§ What to do
Could you repeat, exactly and with no pictures, only the lines from the start of the records through the line containing "Task: Open the"?

──────── Task inputs ────────

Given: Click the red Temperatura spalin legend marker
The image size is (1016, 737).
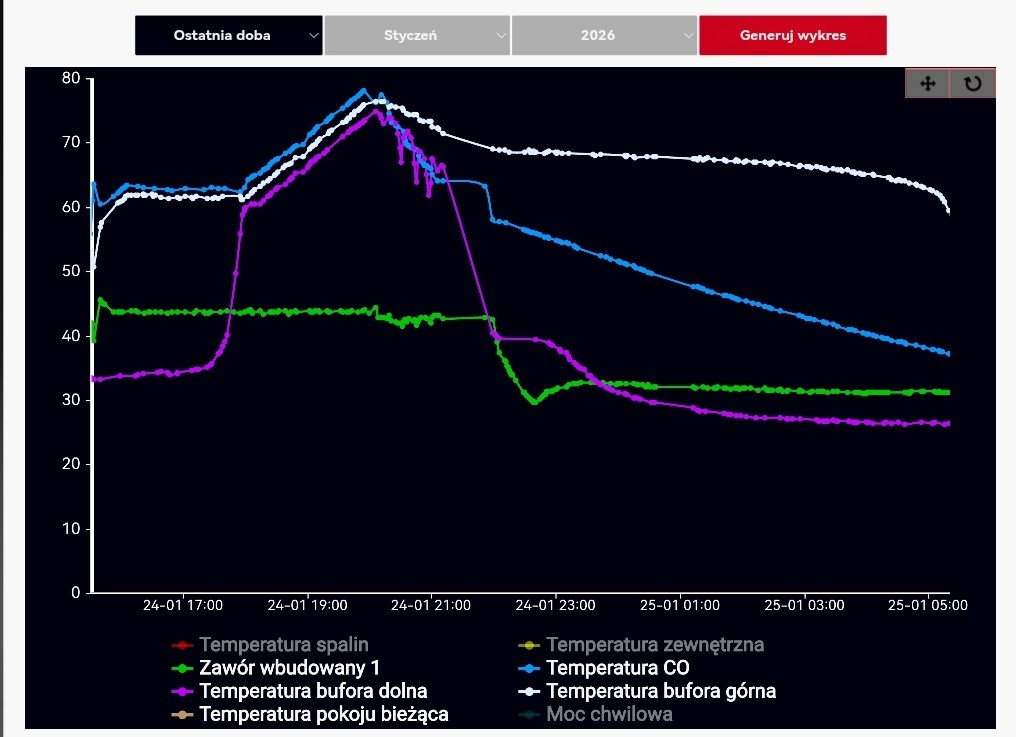Looking at the screenshot, I should pyautogui.click(x=182, y=645).
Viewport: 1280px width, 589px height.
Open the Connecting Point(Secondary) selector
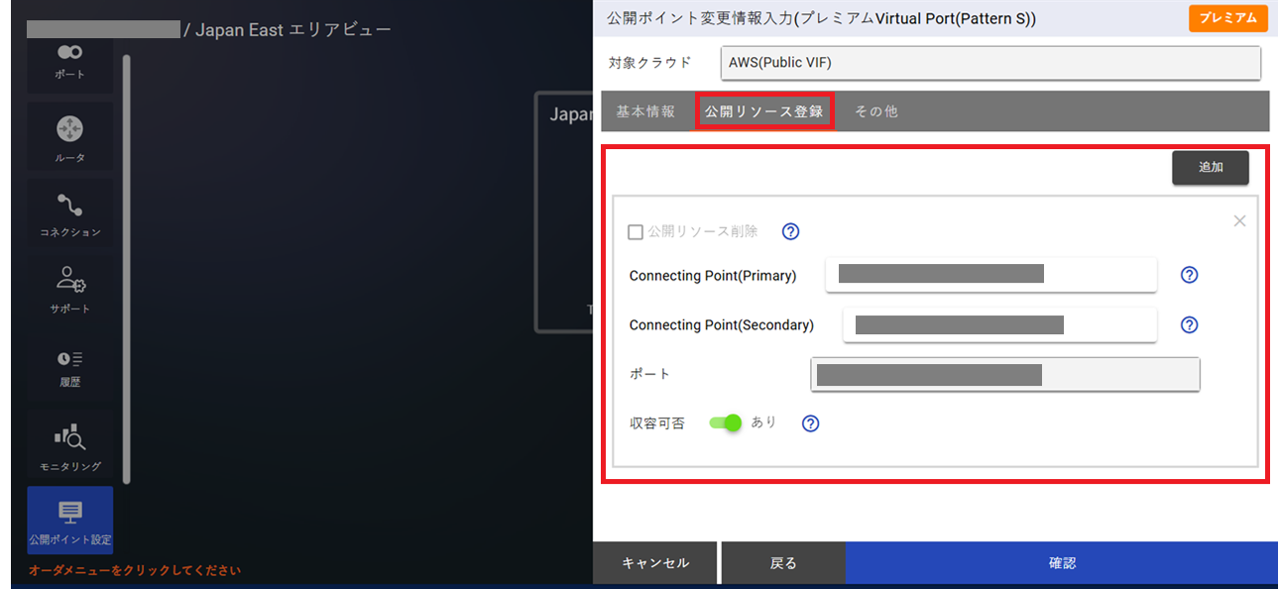click(x=999, y=324)
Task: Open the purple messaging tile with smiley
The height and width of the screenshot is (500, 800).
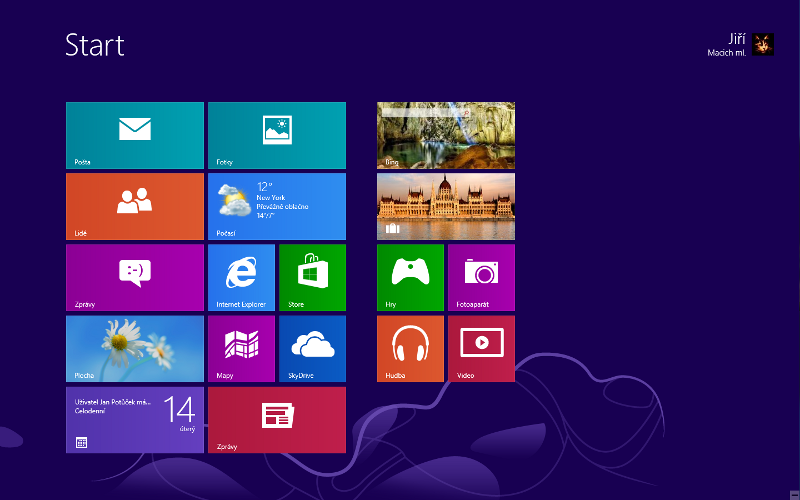Action: point(134,277)
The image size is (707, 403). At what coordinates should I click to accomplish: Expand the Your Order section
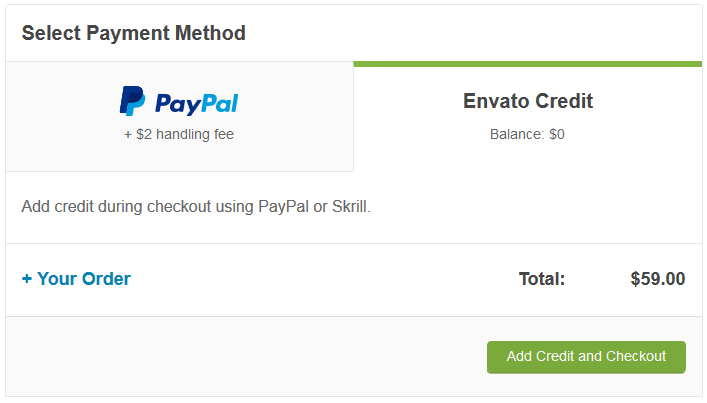[x=76, y=279]
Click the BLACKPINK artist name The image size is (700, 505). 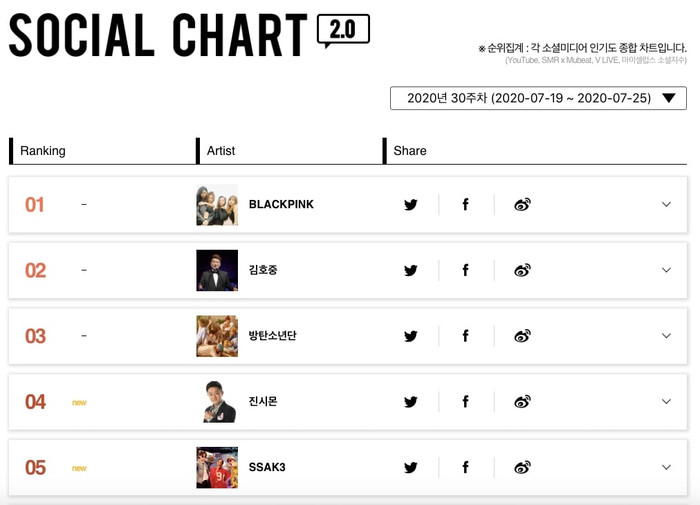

────────

§ Exercise answer
Given: Click the red Temperatura spalin legend marker
The image size is (1016, 737).
Looking at the screenshot, I should pyautogui.click(x=182, y=645).
Viewport: 1280px width, 589px height.
Open the Connecting Point(Secondary) selector
click(x=999, y=324)
Task: Open the purple messaging tile with smiley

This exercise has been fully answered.